**What is asked**
Tally how many lines of the material below contain the string "computer", and give only that number.

**Supplied material**
==============================

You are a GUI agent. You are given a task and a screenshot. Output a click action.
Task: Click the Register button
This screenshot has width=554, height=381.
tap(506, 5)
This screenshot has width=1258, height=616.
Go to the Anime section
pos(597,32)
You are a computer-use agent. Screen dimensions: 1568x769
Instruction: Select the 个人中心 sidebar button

==============================

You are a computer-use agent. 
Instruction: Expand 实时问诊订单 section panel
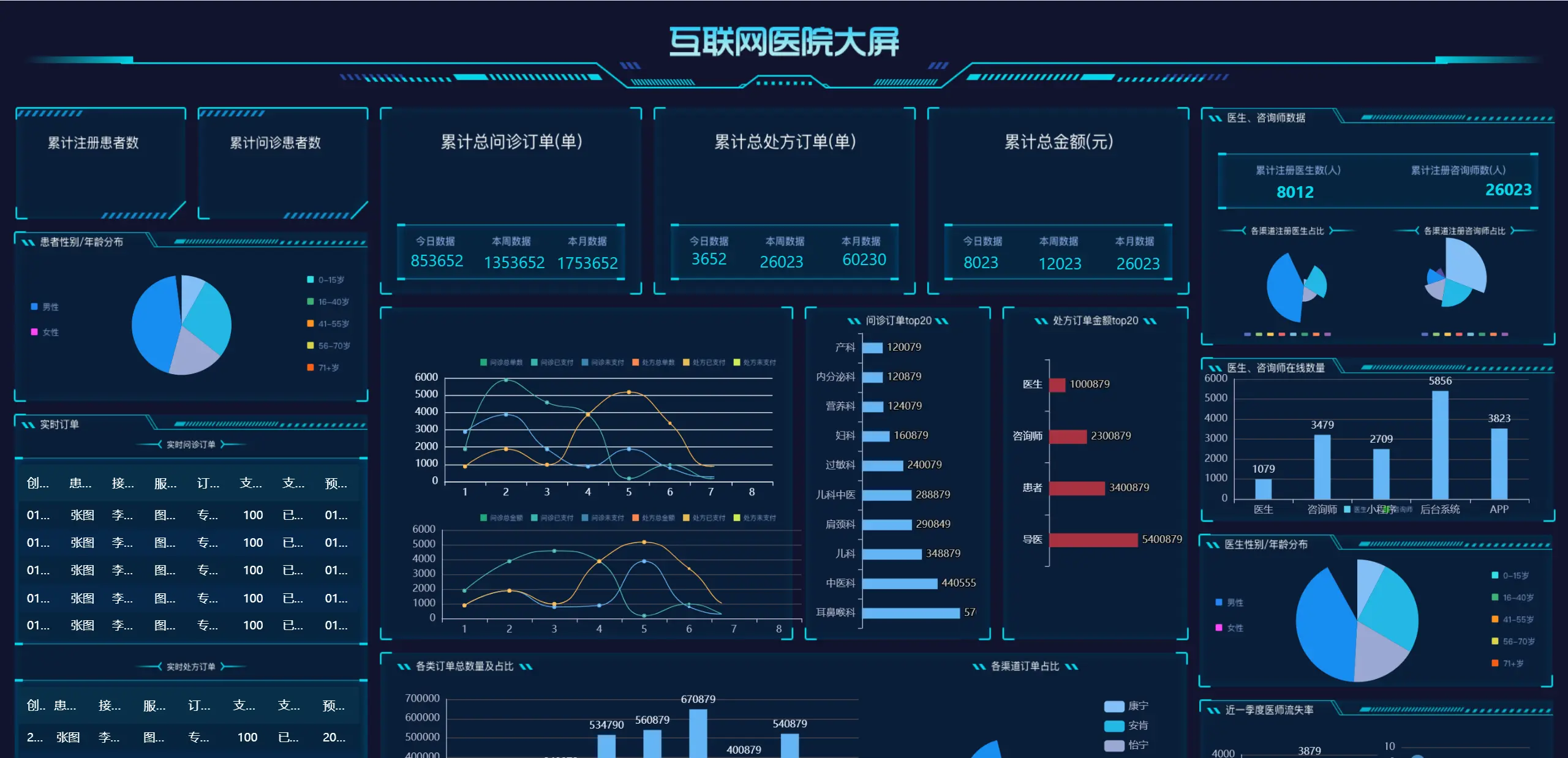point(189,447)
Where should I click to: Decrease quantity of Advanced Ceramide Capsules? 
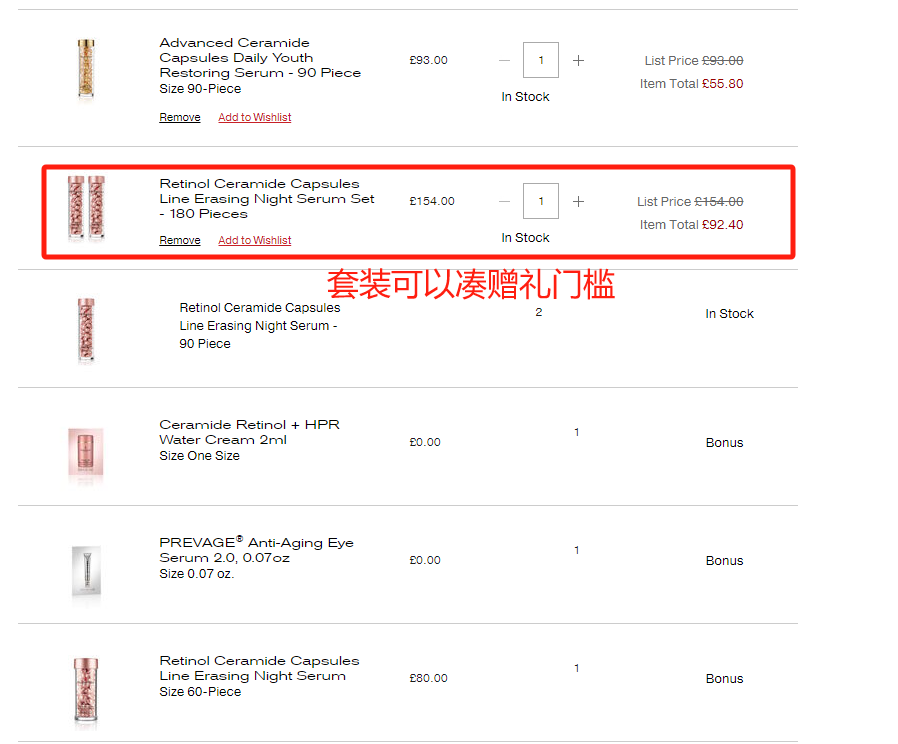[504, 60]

==============================

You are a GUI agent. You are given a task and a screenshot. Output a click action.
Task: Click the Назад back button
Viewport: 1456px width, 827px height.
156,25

==============================

**Solution for this exercise**
2